Blunt retired as a maintenance chief for state parks in Southern California. He previously worked as a trainer for the Army, and as a ranch worker, bartender, and oil company pipe fitter. Before that, he took classes at Fresno City College and Reedley College with the intention of becoming an investigative law enforcement officer.
He says he was “blown away” when he received a letter a few months ago from Riverside County Office of Education asking if he wanted a high school diploma. His first thought was of his favorite teacher at Fresno High when he was a student there.
“When I was struggling in school, she was the only one who believed in me. She sat me down and told me I could achieve anything I set my mind to, and excel in whatever I wanted to do, and that thought stayed in my head all these years. When everyone else was giving up, not her. She had me reading ‘Hamlet.’ She had me reading ‘Macbeth.’ I just liked her a lot because she believed in me — something that no one else did.”

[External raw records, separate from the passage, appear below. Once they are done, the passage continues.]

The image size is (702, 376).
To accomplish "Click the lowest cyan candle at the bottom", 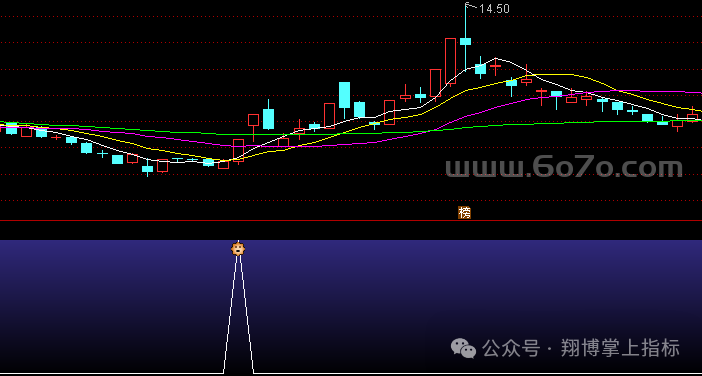I will pyautogui.click(x=147, y=168).
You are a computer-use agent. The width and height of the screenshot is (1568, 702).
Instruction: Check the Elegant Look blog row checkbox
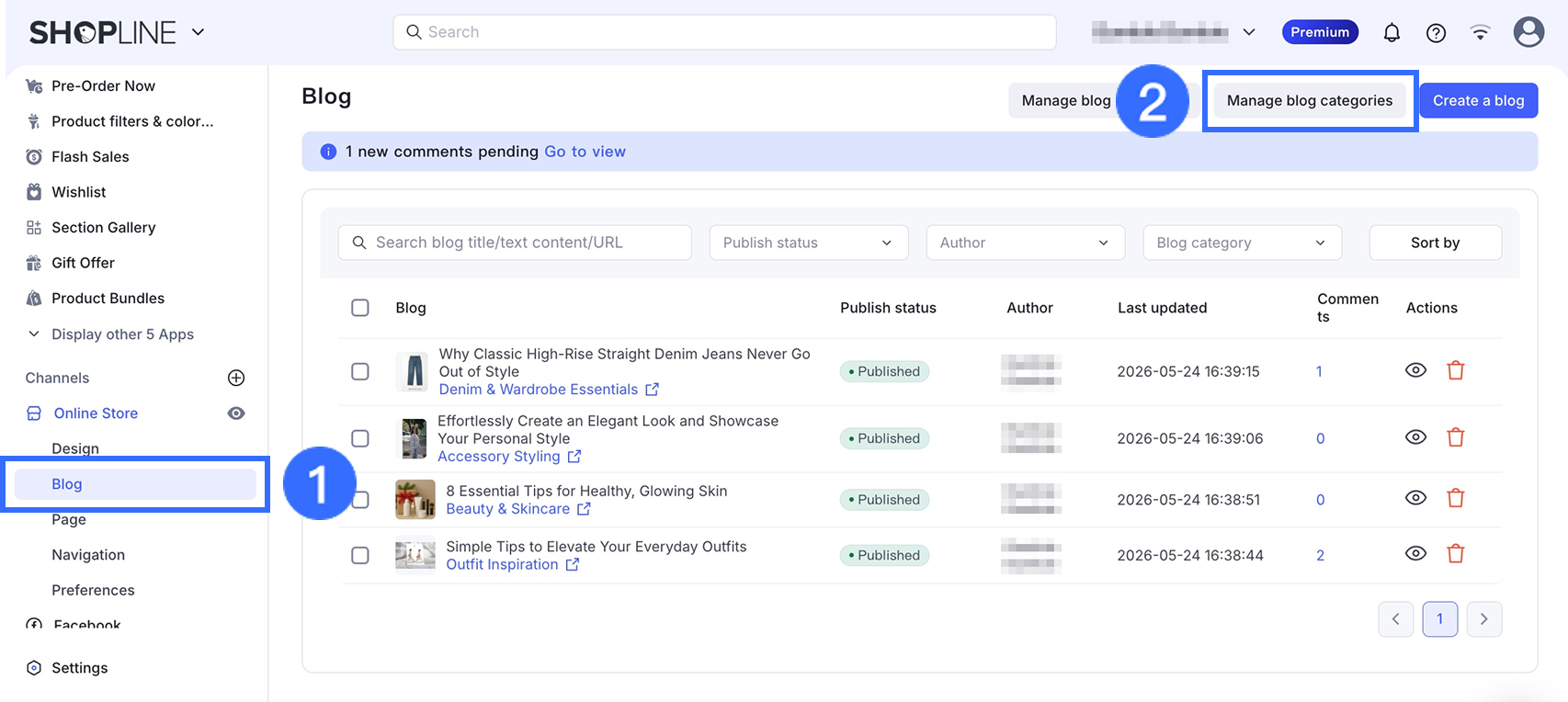[x=360, y=438]
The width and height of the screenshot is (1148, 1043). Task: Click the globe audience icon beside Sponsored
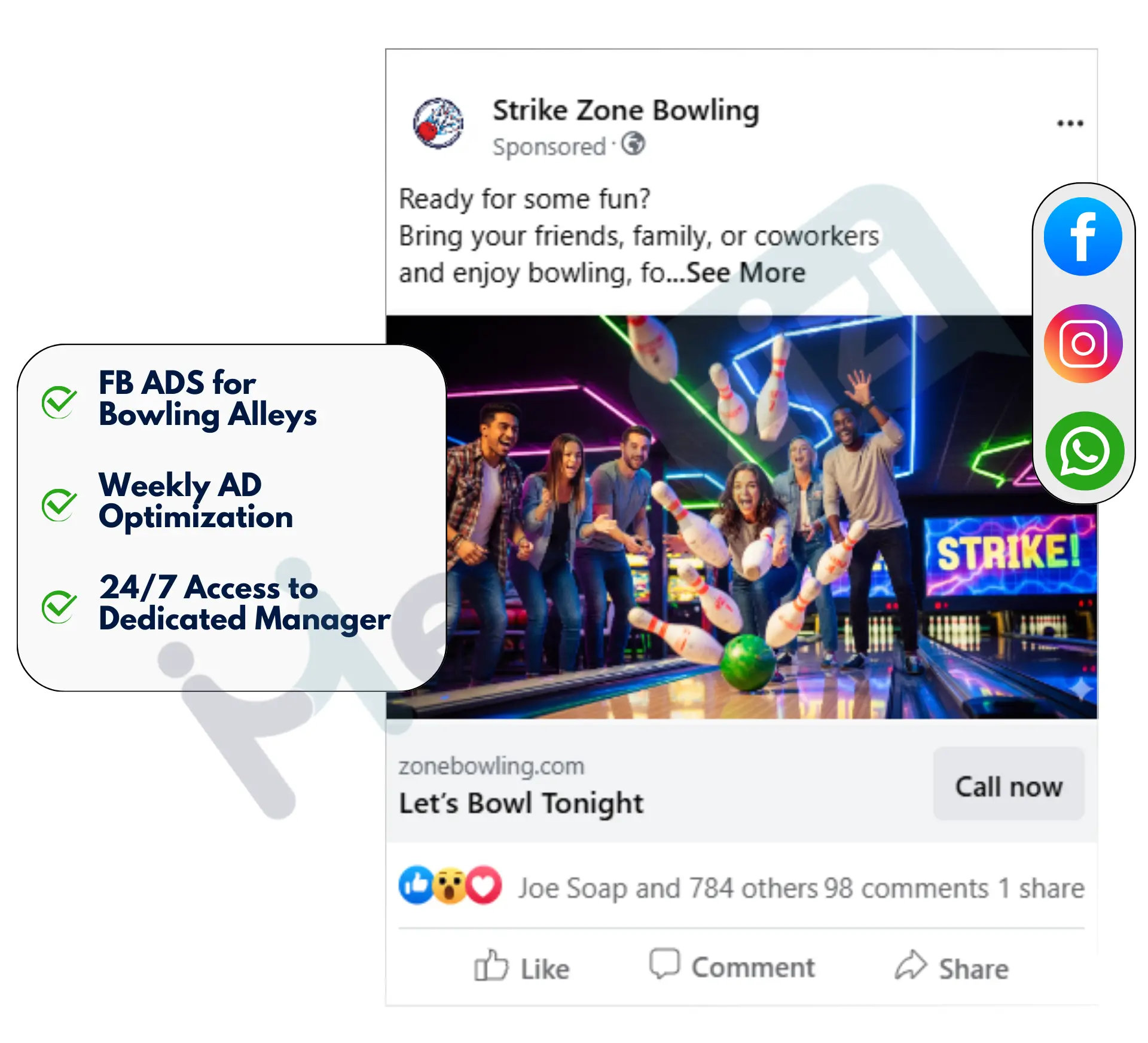[633, 144]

Blunt’s wife and one of his sons will be at the graduation ceremony, along with a number of other proud educators. One of them will be Craig Petinak, a spokesman for Riverside County Office of Education.
“It’s special to me to see the gleam in their eyes as they hear their names called and they walk across the stage,” Petinak says, “and knowing the sacrifice they gave decades earlier of their time and focus for people sitting in that room decades later. There’s tears of pride and joy.”